Academic interests
I’m a field philosopher and storyteller. My current research and writing focuses on some of the many philosophical, ethical, cultural, and political issues that arise in the context of species extinctions and human entanglements with threatened species and places.
These themes are explored in depth in three recent books: Flight Ways: Life and Loss at the Edge of Extinction (2014), The Wake of Crows: Living and Dying in Shared Worlds (2019), and the co-edited collection Extinction Studies: Stories of Time, Death, and Generations (2017), all published by Columbia University Press.
From 2012-2019, I was co-editor of the international, open-access journal Environmental Humanities (Duke University Press). I founded this journal with the late Deborah Bird Rose as the first space dedicated explicitly to this emerging field.

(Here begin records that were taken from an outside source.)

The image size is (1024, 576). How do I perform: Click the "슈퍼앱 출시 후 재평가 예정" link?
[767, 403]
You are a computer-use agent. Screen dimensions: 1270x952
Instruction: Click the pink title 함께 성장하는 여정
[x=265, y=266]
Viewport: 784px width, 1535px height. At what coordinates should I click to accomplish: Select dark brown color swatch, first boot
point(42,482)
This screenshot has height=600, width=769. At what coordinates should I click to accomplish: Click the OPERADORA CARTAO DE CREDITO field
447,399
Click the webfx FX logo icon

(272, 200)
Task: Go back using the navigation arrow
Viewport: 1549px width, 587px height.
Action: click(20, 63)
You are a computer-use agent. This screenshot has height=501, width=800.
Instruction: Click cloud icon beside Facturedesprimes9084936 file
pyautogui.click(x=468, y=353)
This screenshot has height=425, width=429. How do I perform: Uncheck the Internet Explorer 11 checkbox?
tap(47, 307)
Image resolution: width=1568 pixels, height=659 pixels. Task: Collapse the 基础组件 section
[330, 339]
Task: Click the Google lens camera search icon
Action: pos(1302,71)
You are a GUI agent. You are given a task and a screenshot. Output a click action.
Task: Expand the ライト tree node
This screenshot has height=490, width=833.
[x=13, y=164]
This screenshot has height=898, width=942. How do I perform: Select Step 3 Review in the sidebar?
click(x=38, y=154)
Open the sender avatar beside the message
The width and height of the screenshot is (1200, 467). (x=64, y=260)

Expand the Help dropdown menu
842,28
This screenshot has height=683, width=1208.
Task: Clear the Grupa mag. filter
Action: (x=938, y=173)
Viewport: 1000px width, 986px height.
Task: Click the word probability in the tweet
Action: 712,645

In 2014, Deborah retired and I co-edited the journal with Elizabeth DeLoughrey (UCLA).
For further information on me and my research please visit www.thomvandooren.org.
Background
My research works across the disciplines of philosophy, cultural studies, human geography, science and technology studies, anthropology, and related fields. I completed my BA (honours) at the Australian National University (2003), and my PhD in the Fenner School of Environment and Society, also at the ANU (2007). From 2011-2017 I helped to establish and then worked with the Environmental Humanities group at the University of New South Wales, where we set up Australia’s (and one of the world’s) first undergraduate qualifications in the Environmental Humanities and the world’s first MOOC in this emerging area. I have held visiting positions at the University of California at Santa Cruz (2005, 2010), the Environmental Humanities Laboratory at the Royal Institute of Technology, Sweden (2014), the Department of Anthropology at MIT (2018), the Centre for Pacific Islands Studies at the University of Hawai’i at Mānoa (2018), and been a Humboldt Research Fellow (Experienced Researchers) at the Rachel Carson Center for Environment and Society at Ludwig Maximilian University of Munich (2014, 2015, 2016).
Awards
- Australian Research Council Future Fellowship (2017-2021): Extinction Stories: Inhabiting Landscapes of Loss in the Anthropocene (FT160100098)
- ARC Discovery Project (2015-2017), Encountering Crows: Living with wildlife in a changing world (DP150103232)
- Humboldt Foundation, Fellowship for Experienced Researchers (Germany), Encountering crows: world-making with hunters and scientists in Germany
Appointments
- I’m currently an Associate Professor (continuing) and Australian Research Council Future Fellow (2017-2021) in the Department of Gender and Cultural Studies and the Sydney Environment Institute at the University of Sydney, Australia.
- I am also a Professor II in the Oslo School of Environmental Humanities at the University of Oslo, Norway (2020-2022).